There’s a new spiritual leader in town, and he drives electric cars when he’s not busy playing government efficiency expert between SpaceX launches and Twitter tantrums.
Elon Musk, apparently now self-appointed spiritual successor to Siddhartha Gautama, has reached new heights of ego-inflation that might make even Donald “I alone can fix it” Trump blush. Though to be fair, in this administration, comparing yourself to religious figures seems to be the minimum requirement for Cabinet meetings.
In what can only be described as peak Musk-ery, the DOGE czar gathered mainstream journalists in the West Wing’s Roosevelt Room – you know, the very media he’s spent years attacking as “fake news” – and casually dropped a Buddha comparison when asked who would lead his Department of Government Efficiency after his departure. “Is Buddha needed for Buddhism?” he mused philosophically. “Was it not stronger after he passed away?”
Just hours before the meeting, the Wall Street Journal published a story alleging that Tesla’s board was looking to replace Musk as CEO. The claims were denied, of course, but the mere fact that they surfaced is telling. Musk, who prides himself on being untouchable, suddenly seemed eager to control the narrative. So, he marched into the White House with three of his top DOGE aides in tow.
Musk, usually combative with the press, was oddly subdued and even, dare I say, humbled. Well, as humbled as someone can be when they’re comparing themselves to Buddha. Over the course of an hour, Musk admitted that DOGE had fallen short of its ambitious $1 trillion spending cut goals, managing only $160 billion so far. What’s more, Musk confessed that in the rush to slash spending, some “vital employees” were “accidentally let go.” Accidentally? That’s not exactly a ringing endorsement of DOGE’s efficiency.
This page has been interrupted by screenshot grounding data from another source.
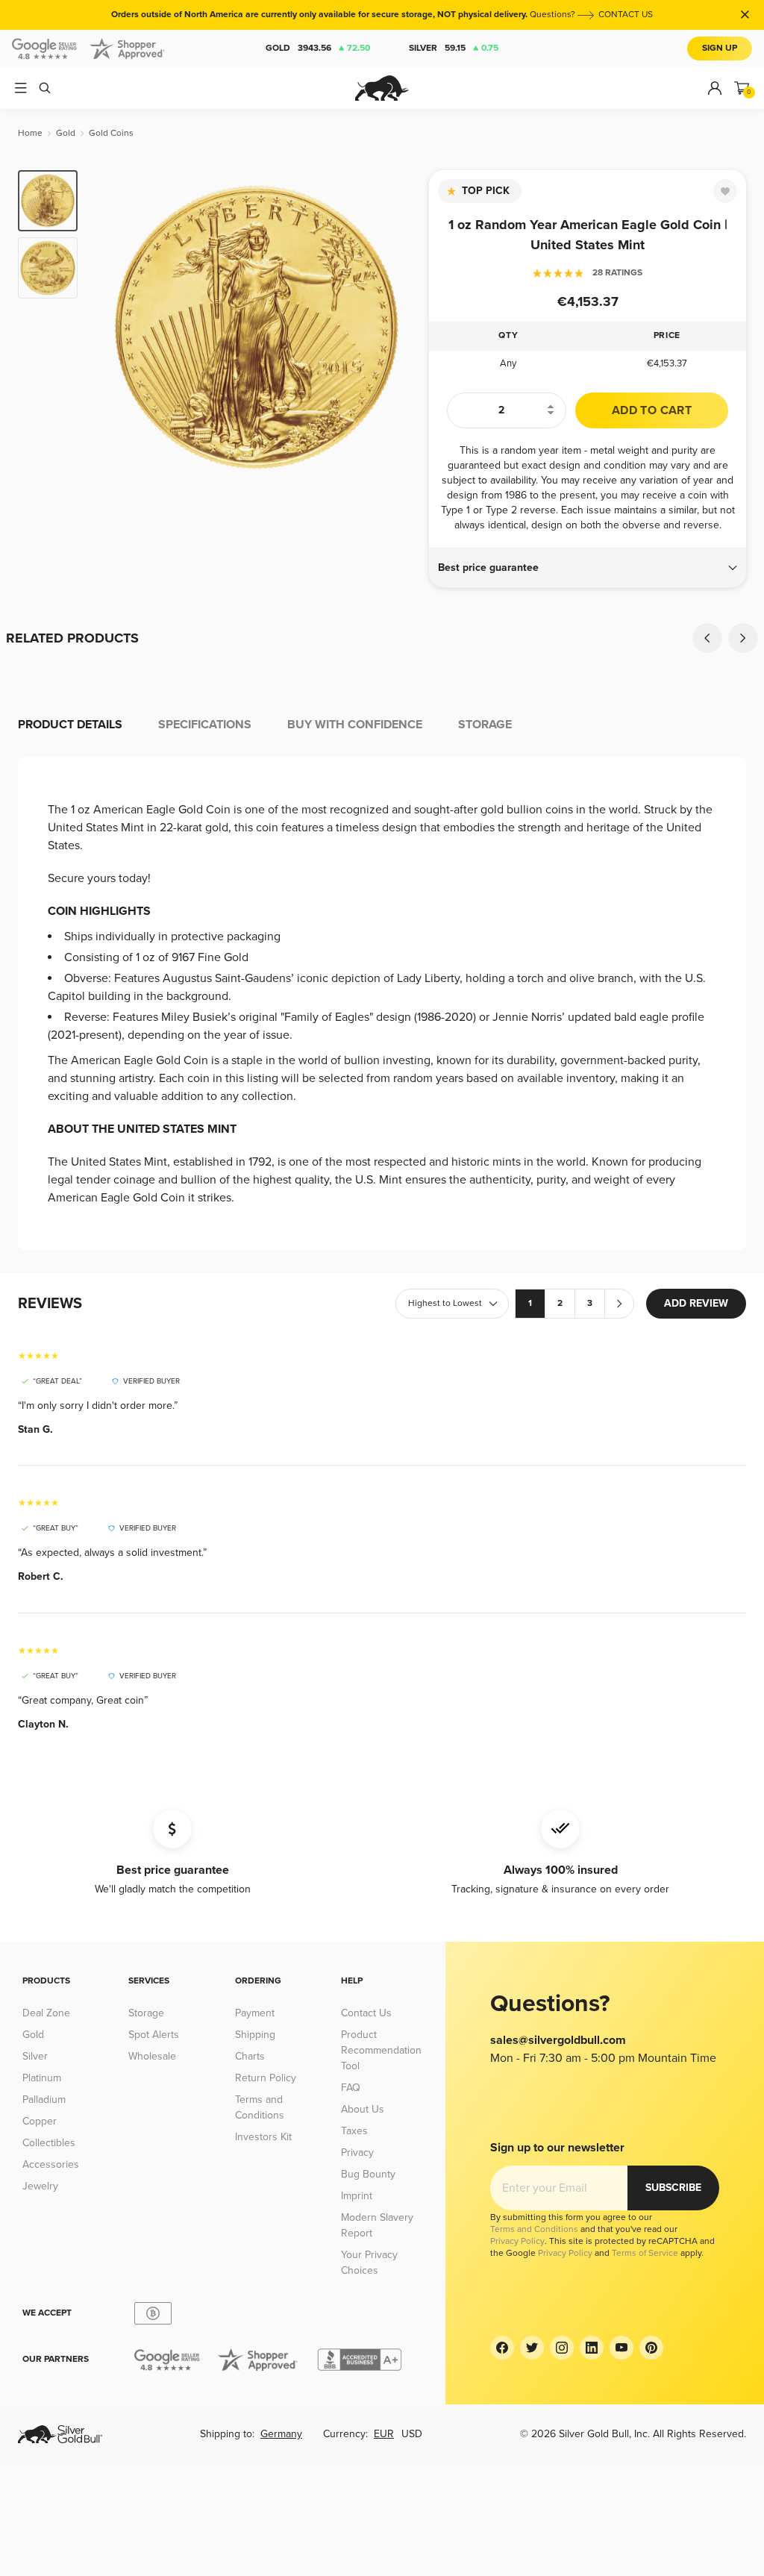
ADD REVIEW (696, 1303)
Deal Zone (46, 2013)
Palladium (44, 2099)
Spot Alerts (153, 2034)
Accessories (50, 2164)
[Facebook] (502, 2348)
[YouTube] (621, 2348)
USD (411, 2433)
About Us (362, 2109)
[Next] (400, 326)
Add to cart (652, 410)
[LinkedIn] (592, 2348)
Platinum (41, 2078)
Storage (146, 2013)
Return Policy (265, 2078)
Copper (39, 2121)
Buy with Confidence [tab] (354, 724)
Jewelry (40, 2186)
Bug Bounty (368, 2174)
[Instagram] (562, 2348)
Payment (255, 2013)
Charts (250, 2056)
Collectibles (48, 2142)
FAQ (350, 2087)
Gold (318, 48)
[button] (587, 567)
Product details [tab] (70, 724)
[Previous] (111, 326)
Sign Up (719, 48)
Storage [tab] (485, 724)
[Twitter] (532, 2348)
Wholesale (152, 2056)
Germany (281, 2433)
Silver (453, 48)
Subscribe (673, 2187)
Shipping (255, 2034)
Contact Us (366, 2013)
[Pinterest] (651, 2348)
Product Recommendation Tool (381, 2050)
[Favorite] (725, 191)
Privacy (357, 2152)
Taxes (354, 2131)
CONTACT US (625, 14)
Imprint (356, 2195)
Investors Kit (263, 2136)
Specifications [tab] (204, 724)
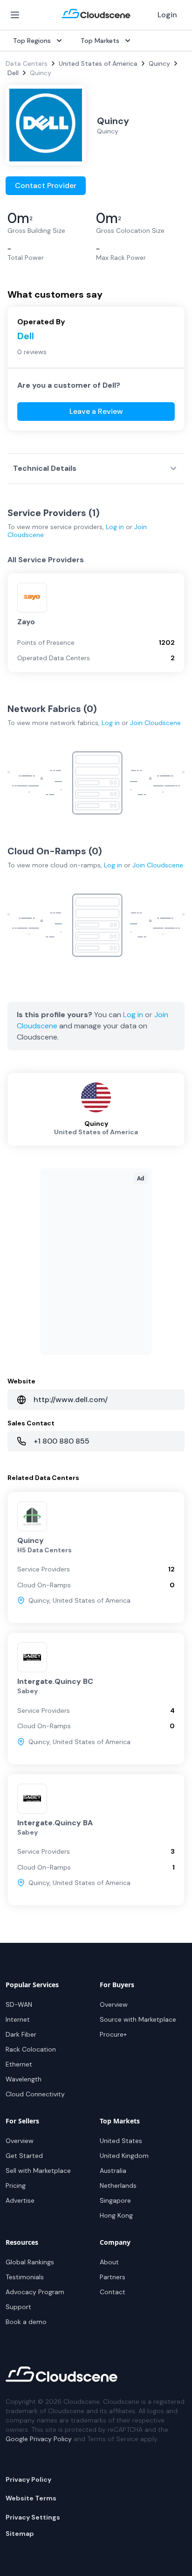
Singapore (115, 2200)
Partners (112, 2277)
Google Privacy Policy (39, 2439)
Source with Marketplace (138, 2019)
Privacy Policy (28, 2479)
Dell (13, 73)
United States (121, 2140)
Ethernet (19, 2064)
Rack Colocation (31, 2049)
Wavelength (23, 2079)
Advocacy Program (35, 2292)
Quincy (159, 63)
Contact (112, 2292)
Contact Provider (45, 185)
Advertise (20, 2200)
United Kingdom (124, 2155)
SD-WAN (19, 2004)
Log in (115, 527)
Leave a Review (96, 411)
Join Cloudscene (155, 723)
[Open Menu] (15, 15)
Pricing (16, 2185)
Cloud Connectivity (35, 2094)
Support (18, 2307)
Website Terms (31, 2498)
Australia (113, 2170)
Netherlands (118, 2185)
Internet (18, 2019)
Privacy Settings (33, 2517)
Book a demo (26, 2322)
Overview (114, 2004)
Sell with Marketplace (38, 2170)
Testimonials (25, 2277)
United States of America (98, 63)
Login (167, 15)
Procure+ (113, 2034)
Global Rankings (30, 2262)
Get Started (24, 2155)
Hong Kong (116, 2215)
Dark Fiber (21, 2034)
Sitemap (20, 2533)
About (109, 2262)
Of course, it wouldn’t be an Musk story without some bizarre anecdotes thrown in for good measure. Musk revealed to reporters that he had stayed in the Lincoln Bedroom “more than once” and once ate an entire tub of Häagen-Dazs caramel ice cream while there. “It was epic,” he reportedly said. “I gained three pounds in one night.” For all his intelligence and achievements, he seems incapable of recognizing how ridiculous he sounds when he makes statements like this.
Over the years, Musk has cultivated a fanbase that treats him less like a flawed human being and more like a messianic figure. Whether he’s launching rockets, tweeting memes, or slashing government budgets, his followers cheer him on as if he can do no wrong. But the cracks in the façade are starting to show.